On Thu, 16 Oct 2025, Paolo Abeni wrote:
> On 10/13/25 7:03 PM, chia-yu.chang@...ia-bell-labs.com wrote:
> > From: Ilpo Järvinen <ij@...nel.org>
> > 
> > As AccECN may keep CWR bit asserted due to different
> > interpretation of the bit, flushing with GRO because of
> > CWR may effectively disable GRO until AccECN counter
> > field changes such that CWR-bit becomes 0.
> > 
> > There is no harm done from not immediately forwarding the
> > CWR'ed segment with RFC3168 ECN.
> 
> I guess this change could introduce additional latency for RFC3168
> notification, which sounds not good.
> 
> @Eric: WDYT?

I'm not Eric but I want to add I foresaw somebody making this argument 
and thus wanted to not hide this change into some other patch so it can be 
properly discussed and rejected if so preferred, either way it's not a 
correctness issue.

I agree it's possible for some delay be added but the question is why 
would that matter? "CWR" tells sender did already reduce its sending rate 
which is where congestion control aims to. So the reaction to congestion 
is already done when GRO sees CWR (some might have a misconception that
delivering CWR causes sender to reduce sending rate but that's not the 
case). With RFC 3168 ECN, CWR only tells the receiving end to stop sending 
ECE. Why does it matter if that information arrives a bit later?

SET PROBLEM 1:
In the mailing-list exchange on AccECN and GRO above, reproduce exactly the part that opens with the words containing "On Thu, 16 Oct" and closes with "CWR-bit becomes 0.".
SET PROBLEM 2:
Continue the mailing-list exchange on AccECN and GRO flushing above, starting after its final sentence.

SUPPLIED DATA:

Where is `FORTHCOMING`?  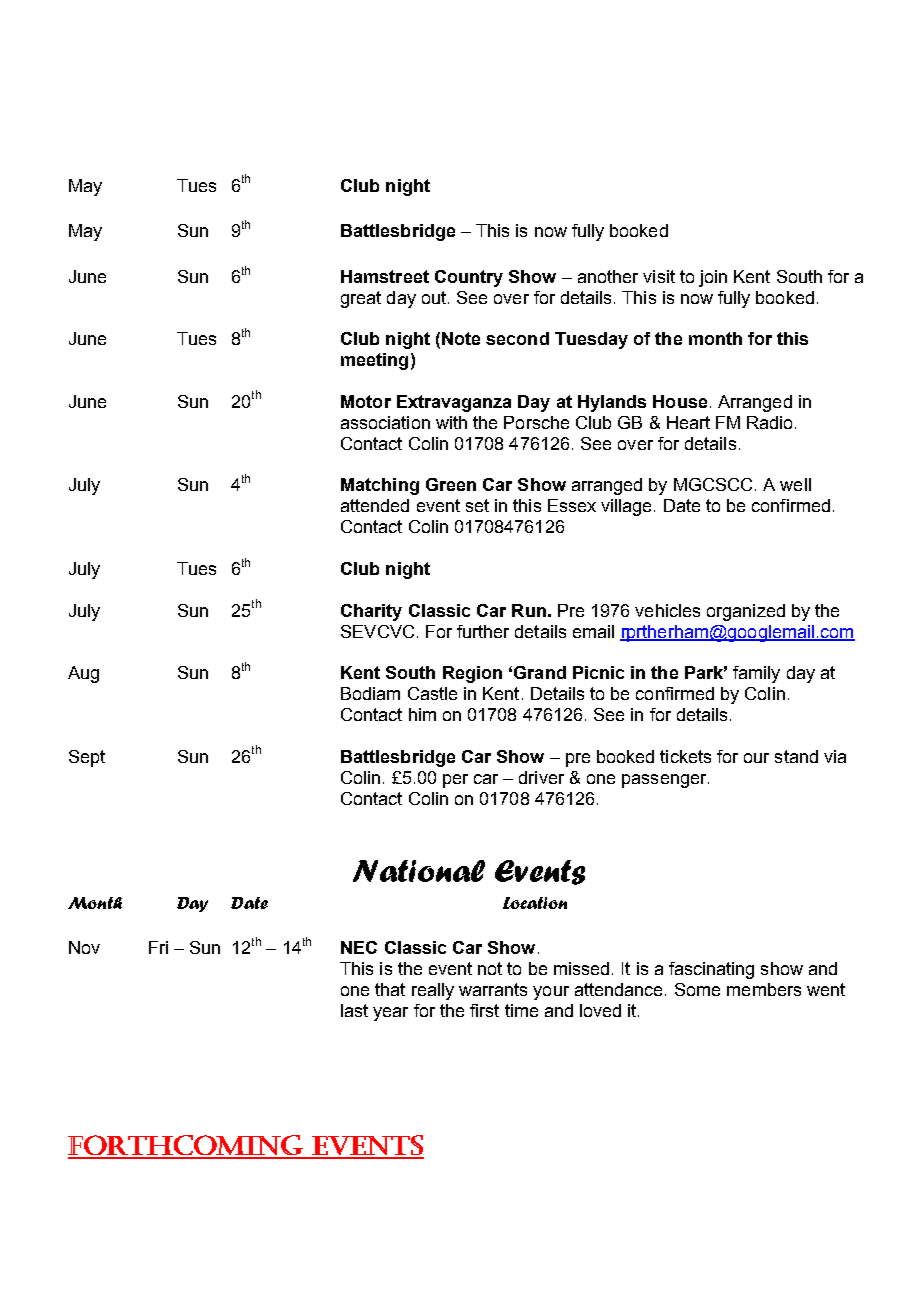
FORTHCOMING is located at coordinates (187, 1146).
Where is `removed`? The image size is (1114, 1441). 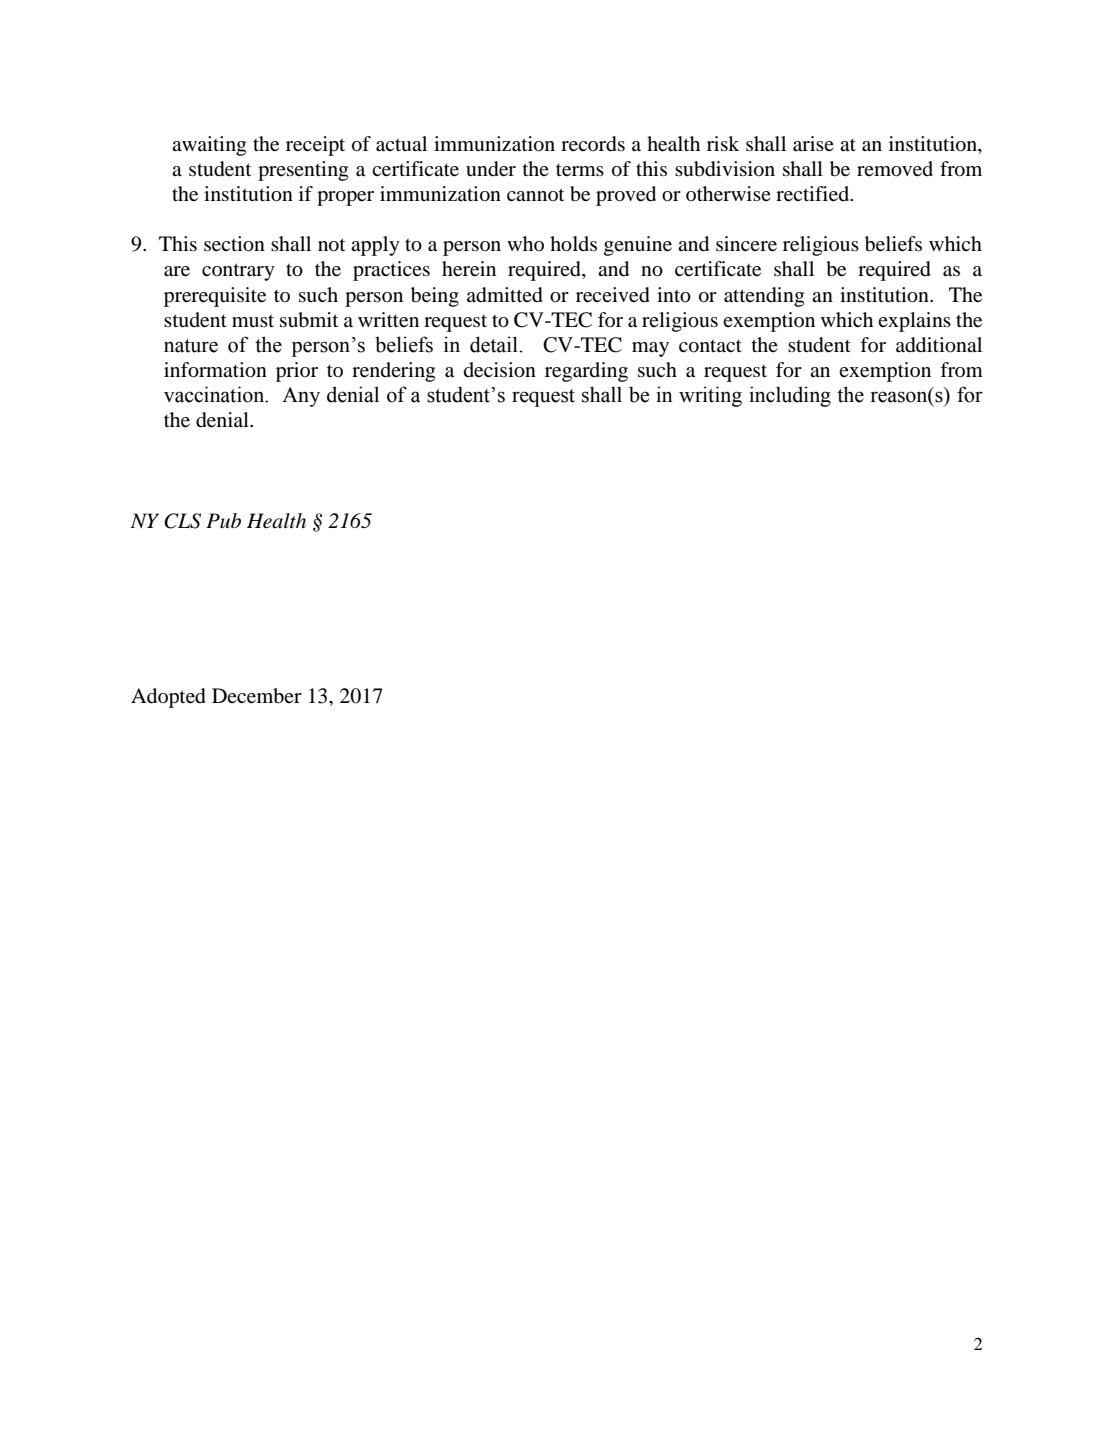
removed is located at coordinates (895, 169).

WRITTEN REPLY 1:
On Thu, 16 Oct 2025, Paolo Abeni wrote:
> On 10/13/25 7:03 PM, chia-yu.chang@...ia-bell-labs.com wrote:
> > From: Ilpo Järvinen <ij@...nel.org>
> > 
> > As AccECN may keep CWR bit asserted due to different
> > interpretation of the bit, flushing with GRO because of
> > CWR may effectively disable GRO until AccECN counter
> > field changes such that CWR-bit becomes 0.

WRITTEN REPLY 2:
If there are other segments, they normally don't have CWR with RFC 3168 
ECN which normally set CWR once per RTT. A non-CWR'ed segment results in 
flush after an inter-packet delay due to flags difference. That delay is 
nothing compared to GRO aggregating non-CWR segments en masse which is 
in n times the inter-packet delay (simplification, ignores burstiness, 
etc.).

If there are no other segments, the receiver won't be sending any ECEs 
either, so the extra delay does not seem that impactful.

Some might argue that with this "special delivery" for CWR the segment 
could trigger an ACK "sooner", but GRO shouldn't hold the segment forever 
either (though I don't recall the details anymore). But if we make that 
argument (which is no longer ECN signalling related at all, BTW), why use 
GRO at all as it add delay for other segments too delaying other ACKs, why 
is this CWR'ed segment so special that it in particular must elicit ACK 
ASAP? It's hard to justify that distinction/CWR speciality, unless one has 
that misconception CWR must arrive ASAP to expedite congestion reaction 
which is based on misunderstanding how RFC 3168 ECN works.

Thus, what I wrote to the changelog about the delay not being harmful 
seems well justified.

> On the flip side adding too much
> AccECN logic to GRO (i.e. to allow aggregation only for AccECN enabled
> flows) looks overkill.

The usual aggregation works on header bits remaining identical which 
just happens to also suit AccECN better here. The RFC 3168 CWR trickery is 
what is an expection to the rule, and as explained above, it does not seem 
even that useful.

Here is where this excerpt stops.